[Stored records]
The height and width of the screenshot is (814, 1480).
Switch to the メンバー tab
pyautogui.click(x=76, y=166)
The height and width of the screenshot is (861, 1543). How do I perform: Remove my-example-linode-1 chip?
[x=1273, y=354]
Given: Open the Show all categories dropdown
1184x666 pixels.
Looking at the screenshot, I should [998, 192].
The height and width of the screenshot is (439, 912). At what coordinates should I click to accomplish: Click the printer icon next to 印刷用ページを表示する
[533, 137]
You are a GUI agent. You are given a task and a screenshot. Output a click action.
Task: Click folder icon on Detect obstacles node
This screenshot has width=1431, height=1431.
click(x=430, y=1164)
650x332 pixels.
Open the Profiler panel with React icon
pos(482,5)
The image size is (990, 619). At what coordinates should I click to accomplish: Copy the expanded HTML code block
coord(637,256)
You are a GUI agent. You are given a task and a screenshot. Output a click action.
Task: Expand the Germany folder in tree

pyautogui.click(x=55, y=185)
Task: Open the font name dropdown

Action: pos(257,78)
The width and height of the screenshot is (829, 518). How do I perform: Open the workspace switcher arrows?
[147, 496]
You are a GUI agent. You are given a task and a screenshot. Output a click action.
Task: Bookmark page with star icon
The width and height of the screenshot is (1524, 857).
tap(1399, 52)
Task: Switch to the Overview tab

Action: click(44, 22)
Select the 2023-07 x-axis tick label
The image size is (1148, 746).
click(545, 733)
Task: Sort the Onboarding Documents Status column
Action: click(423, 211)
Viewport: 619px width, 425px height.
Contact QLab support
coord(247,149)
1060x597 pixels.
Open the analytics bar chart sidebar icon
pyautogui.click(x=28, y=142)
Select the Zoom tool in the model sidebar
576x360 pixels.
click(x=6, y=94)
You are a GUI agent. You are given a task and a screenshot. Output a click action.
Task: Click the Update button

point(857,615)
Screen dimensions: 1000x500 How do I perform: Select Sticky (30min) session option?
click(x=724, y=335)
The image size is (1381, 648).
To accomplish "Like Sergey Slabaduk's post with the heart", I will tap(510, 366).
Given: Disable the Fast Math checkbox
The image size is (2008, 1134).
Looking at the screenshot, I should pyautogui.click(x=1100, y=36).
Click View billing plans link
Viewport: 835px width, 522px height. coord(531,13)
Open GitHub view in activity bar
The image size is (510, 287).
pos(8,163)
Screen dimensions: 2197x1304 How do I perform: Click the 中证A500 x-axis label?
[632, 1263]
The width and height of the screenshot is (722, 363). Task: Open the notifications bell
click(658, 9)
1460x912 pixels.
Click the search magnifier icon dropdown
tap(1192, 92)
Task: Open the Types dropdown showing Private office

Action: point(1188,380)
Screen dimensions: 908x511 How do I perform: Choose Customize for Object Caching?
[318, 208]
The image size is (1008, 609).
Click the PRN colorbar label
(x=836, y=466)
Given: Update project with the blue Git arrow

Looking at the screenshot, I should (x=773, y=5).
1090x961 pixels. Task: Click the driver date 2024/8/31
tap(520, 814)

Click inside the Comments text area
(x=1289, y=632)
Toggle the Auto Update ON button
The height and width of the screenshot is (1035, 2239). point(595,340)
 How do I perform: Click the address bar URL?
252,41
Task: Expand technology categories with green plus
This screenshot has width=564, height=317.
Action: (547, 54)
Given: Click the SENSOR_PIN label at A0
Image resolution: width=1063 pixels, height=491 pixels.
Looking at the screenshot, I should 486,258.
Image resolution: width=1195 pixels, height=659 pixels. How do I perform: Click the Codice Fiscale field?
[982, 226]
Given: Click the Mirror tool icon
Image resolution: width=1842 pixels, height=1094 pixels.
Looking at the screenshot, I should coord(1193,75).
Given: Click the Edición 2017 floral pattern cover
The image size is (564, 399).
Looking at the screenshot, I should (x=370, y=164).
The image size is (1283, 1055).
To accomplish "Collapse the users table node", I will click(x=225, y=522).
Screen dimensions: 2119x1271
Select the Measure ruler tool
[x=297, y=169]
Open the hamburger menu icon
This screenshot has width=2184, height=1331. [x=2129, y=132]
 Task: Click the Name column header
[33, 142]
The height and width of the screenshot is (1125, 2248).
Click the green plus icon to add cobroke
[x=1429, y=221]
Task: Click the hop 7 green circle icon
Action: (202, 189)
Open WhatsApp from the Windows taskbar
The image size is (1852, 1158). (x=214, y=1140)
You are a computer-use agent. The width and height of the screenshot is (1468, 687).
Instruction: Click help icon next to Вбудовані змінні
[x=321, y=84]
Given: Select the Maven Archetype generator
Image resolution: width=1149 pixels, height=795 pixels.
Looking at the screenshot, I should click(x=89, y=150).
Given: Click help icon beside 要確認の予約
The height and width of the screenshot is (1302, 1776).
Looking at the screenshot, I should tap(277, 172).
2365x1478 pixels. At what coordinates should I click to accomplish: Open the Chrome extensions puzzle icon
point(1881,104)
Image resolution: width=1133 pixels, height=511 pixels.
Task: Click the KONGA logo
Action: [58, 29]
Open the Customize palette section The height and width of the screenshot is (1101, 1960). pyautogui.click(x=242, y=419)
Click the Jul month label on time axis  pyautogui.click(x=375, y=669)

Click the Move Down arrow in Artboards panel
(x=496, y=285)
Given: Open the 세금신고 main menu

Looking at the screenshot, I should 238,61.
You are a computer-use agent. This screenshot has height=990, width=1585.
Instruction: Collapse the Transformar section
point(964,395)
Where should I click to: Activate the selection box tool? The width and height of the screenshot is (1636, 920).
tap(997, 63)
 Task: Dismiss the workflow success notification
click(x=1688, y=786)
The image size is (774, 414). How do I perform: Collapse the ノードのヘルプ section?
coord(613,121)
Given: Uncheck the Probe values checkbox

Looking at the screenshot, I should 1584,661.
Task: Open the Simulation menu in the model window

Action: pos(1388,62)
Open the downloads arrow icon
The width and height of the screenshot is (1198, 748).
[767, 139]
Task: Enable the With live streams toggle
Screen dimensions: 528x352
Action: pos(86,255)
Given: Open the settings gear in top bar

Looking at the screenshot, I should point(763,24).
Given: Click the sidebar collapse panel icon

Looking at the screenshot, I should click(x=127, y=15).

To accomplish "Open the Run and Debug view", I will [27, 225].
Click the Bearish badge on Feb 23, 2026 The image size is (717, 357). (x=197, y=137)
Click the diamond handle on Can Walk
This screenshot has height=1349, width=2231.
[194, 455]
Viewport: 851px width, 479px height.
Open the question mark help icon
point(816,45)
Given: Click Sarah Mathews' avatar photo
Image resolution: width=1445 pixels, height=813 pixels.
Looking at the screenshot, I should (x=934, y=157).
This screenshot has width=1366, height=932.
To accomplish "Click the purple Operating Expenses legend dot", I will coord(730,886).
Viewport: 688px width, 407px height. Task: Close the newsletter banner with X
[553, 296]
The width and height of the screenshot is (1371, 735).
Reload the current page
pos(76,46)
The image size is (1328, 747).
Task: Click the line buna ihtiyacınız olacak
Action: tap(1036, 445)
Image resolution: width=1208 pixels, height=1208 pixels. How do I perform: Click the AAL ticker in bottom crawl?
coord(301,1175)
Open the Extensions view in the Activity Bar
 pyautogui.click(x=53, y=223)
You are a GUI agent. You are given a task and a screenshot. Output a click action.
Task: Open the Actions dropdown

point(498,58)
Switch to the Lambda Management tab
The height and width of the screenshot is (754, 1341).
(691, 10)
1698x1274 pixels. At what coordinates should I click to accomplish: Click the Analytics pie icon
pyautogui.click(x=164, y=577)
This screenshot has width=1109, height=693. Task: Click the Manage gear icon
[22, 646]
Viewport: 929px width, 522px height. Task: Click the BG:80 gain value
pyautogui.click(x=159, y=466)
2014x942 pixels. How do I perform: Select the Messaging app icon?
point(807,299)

#### What is required:
Return all the lines shown above, precisely as they stand.

#### Output of the task:
The height and width of the screenshot is (814, 1480).
Switch to the メンバー tab
pyautogui.click(x=76, y=166)
The height and width of the screenshot is (861, 1543). How do I perform: Remove my-example-linode-1 chip?
[x=1273, y=354]
Given: Open the Show all categories dropdown
1184x666 pixels.
Looking at the screenshot, I should [998, 192].
The height and width of the screenshot is (439, 912). At what coordinates should I click to accomplish: Click the printer icon next to 印刷用ページを表示する
[533, 137]
You are a GUI agent. You are given a task and a screenshot. Output a click action.
Task: Click folder icon on Detect obstacles node
This screenshot has width=1431, height=1431.
click(x=430, y=1164)
650x332 pixels.
Open the Profiler panel with React icon
pos(482,5)
The image size is (990, 619). At what coordinates should I click to accomplish: Copy the expanded HTML code block
coord(637,256)
You are a GUI agent. You are given a task and a screenshot. Output a click action.
Task: Expand the Germany folder in tree

pyautogui.click(x=55, y=185)
Task: Open the font name dropdown

Action: pos(257,78)
The width and height of the screenshot is (829, 518). How do I perform: Open the workspace switcher arrows?
[147, 496]
You are a GUI agent. You are given a task and a screenshot. Output a click action.
Task: Bookmark page with star icon
The width and height of the screenshot is (1524, 857).
tap(1399, 52)
Task: Switch to the Overview tab

Action: click(44, 22)
Select the 2023-07 x-axis tick label
The image size is (1148, 746).
click(545, 733)
Task: Sort the Onboarding Documents Status column
Action: click(423, 211)
Viewport: 619px width, 425px height.
Contact QLab support
coord(247,149)
1060x597 pixels.
Open the analytics bar chart sidebar icon
pyautogui.click(x=28, y=142)
Select the Zoom tool in the model sidebar
576x360 pixels.
click(x=6, y=94)
You are a GUI agent. You are given a task and a screenshot. Output a click action.
Task: Click the Update button

point(857,615)
Screen dimensions: 1000x500 How do I perform: Select Sticky (30min) session option?
click(x=724, y=335)
The image size is (1381, 648).
To accomplish "Like Sergey Slabaduk's post with the heart", I will tap(510, 366).
Given: Disable the Fast Math checkbox
The image size is (2008, 1134).
Looking at the screenshot, I should pyautogui.click(x=1100, y=36).
Click View billing plans link
Viewport: 835px width, 522px height. coord(531,13)
Open GitHub view in activity bar
The image size is (510, 287).
pos(8,163)
Screen dimensions: 2197x1304 How do I perform: Click the 中证A500 x-axis label?
[632, 1263]
The width and height of the screenshot is (722, 363). Task: Open the notifications bell
click(658, 9)
1460x912 pixels.
Click the search magnifier icon dropdown
tap(1192, 92)
Task: Open the Types dropdown showing Private office

Action: point(1188,380)
Screen dimensions: 908x511 How do I perform: Choose Customize for Object Caching?
[318, 208]
The image size is (1008, 609).
Click the PRN colorbar label
(x=836, y=466)
Given: Update project with the blue Git arrow

Looking at the screenshot, I should (x=773, y=5).
1090x961 pixels. Task: Click the driver date 2024/8/31
tap(520, 814)

Click inside the Comments text area
(x=1289, y=632)
Toggle the Auto Update ON button
The height and width of the screenshot is (1035, 2239). point(595,340)
 How do I perform: Click the address bar URL?
252,41
Task: Expand technology categories with green plus
This screenshot has width=564, height=317.
Action: (547, 54)
Given: Click the SENSOR_PIN label at A0
Image resolution: width=1063 pixels, height=491 pixels.
Looking at the screenshot, I should 486,258.
Image resolution: width=1195 pixels, height=659 pixels. How do I perform: Click the Codice Fiscale field?
[982, 226]
Given: Click the Mirror tool icon
Image resolution: width=1842 pixels, height=1094 pixels.
Looking at the screenshot, I should coord(1193,75).
Given: Click the Edición 2017 floral pattern cover
The image size is (564, 399).
Looking at the screenshot, I should (x=370, y=164).
The image size is (1283, 1055).
To accomplish "Collapse the users table node", I will click(x=225, y=522).
Screen dimensions: 2119x1271
Select the Measure ruler tool
[x=297, y=169]
Open the hamburger menu icon
This screenshot has width=2184, height=1331. [x=2129, y=132]
 Task: Click the Name column header
[33, 142]
The height and width of the screenshot is (1125, 2248).
Click the green plus icon to add cobroke
[x=1429, y=221]
Task: Click the hop 7 green circle icon
Action: (202, 189)
Open WhatsApp from the Windows taskbar
The image size is (1852, 1158). (x=214, y=1140)
You are a computer-use agent. The width and height of the screenshot is (1468, 687).
Instruction: Click help icon next to Вбудовані змінні
[x=321, y=84]
Given: Select the Maven Archetype generator
Image resolution: width=1149 pixels, height=795 pixels.
Looking at the screenshot, I should click(x=89, y=150).
Given: Click help icon beside 要確認の予約
The height and width of the screenshot is (1302, 1776).
Looking at the screenshot, I should tap(277, 172).
2365x1478 pixels. At what coordinates should I click to accomplish: Open the Chrome extensions puzzle icon
point(1881,104)
Image resolution: width=1133 pixels, height=511 pixels.
Task: Click the KONGA logo
Action: [58, 29]
Open the Customize palette section The height and width of the screenshot is (1101, 1960). pyautogui.click(x=242, y=419)
Click the Jul month label on time axis  pyautogui.click(x=375, y=669)

Click the Move Down arrow in Artboards panel
(x=496, y=285)
Given: Open the 세금신고 main menu

Looking at the screenshot, I should 238,61.
You are a computer-use agent. This screenshot has height=990, width=1585.
Instruction: Collapse the Transformar section
point(964,395)
Where should I click to: Activate the selection box tool? The width and height of the screenshot is (1636, 920).
tap(997, 63)
 Task: Dismiss the workflow success notification
click(x=1688, y=786)
The image size is (774, 414). How do I perform: Collapse the ノードのヘルプ section?
coord(613,121)
Given: Uncheck the Probe values checkbox

Looking at the screenshot, I should 1584,661.
Task: Open the Simulation menu in the model window

Action: pos(1388,62)
Open the downloads arrow icon
The width and height of the screenshot is (1198, 748).
[767, 139]
Task: Enable the With live streams toggle
Screen dimensions: 528x352
Action: pos(86,255)
Given: Open the settings gear in top bar

Looking at the screenshot, I should point(763,24).
Given: Click the sidebar collapse panel icon

Looking at the screenshot, I should click(x=127, y=15).

To accomplish "Open the Run and Debug view", I will [27, 225].
Click the Bearish badge on Feb 23, 2026 The image size is (717, 357). (x=197, y=137)
Click the diamond handle on Can Walk
This screenshot has height=1349, width=2231.
[194, 455]
Viewport: 851px width, 479px height.
Open the question mark help icon
point(816,45)
Given: Click Sarah Mathews' avatar photo
Image resolution: width=1445 pixels, height=813 pixels.
Looking at the screenshot, I should (x=934, y=157).
This screenshot has width=1366, height=932.
To accomplish "Click the purple Operating Expenses legend dot", I will coord(730,886).
Viewport: 688px width, 407px height. Task: Close the newsletter banner with X
[553, 296]
The width and height of the screenshot is (1371, 735).
Reload the current page
pos(76,46)
The image size is (1328, 747).
Task: Click the line buna ihtiyacınız olacak
Action: tap(1036, 445)
Image resolution: width=1208 pixels, height=1208 pixels. How do I perform: Click the AAL ticker in bottom crawl?
coord(301,1175)
Open the Extensions view in the Activity Bar
 pyautogui.click(x=53, y=223)
You are a GUI agent. You are given a task and a screenshot. Output a click action.
Task: Open the Actions dropdown

point(498,58)
Switch to the Lambda Management tab
The height and width of the screenshot is (754, 1341).
(691, 10)
1698x1274 pixels. At what coordinates should I click to accomplish: Click the Analytics pie icon
pyautogui.click(x=164, y=577)
This screenshot has width=1109, height=693. Task: Click the Manage gear icon
[22, 646]
Viewport: 929px width, 522px height. Task: Click the BG:80 gain value
pyautogui.click(x=159, y=466)
2014x942 pixels. How do I perform: Select the Messaging app icon?
point(807,299)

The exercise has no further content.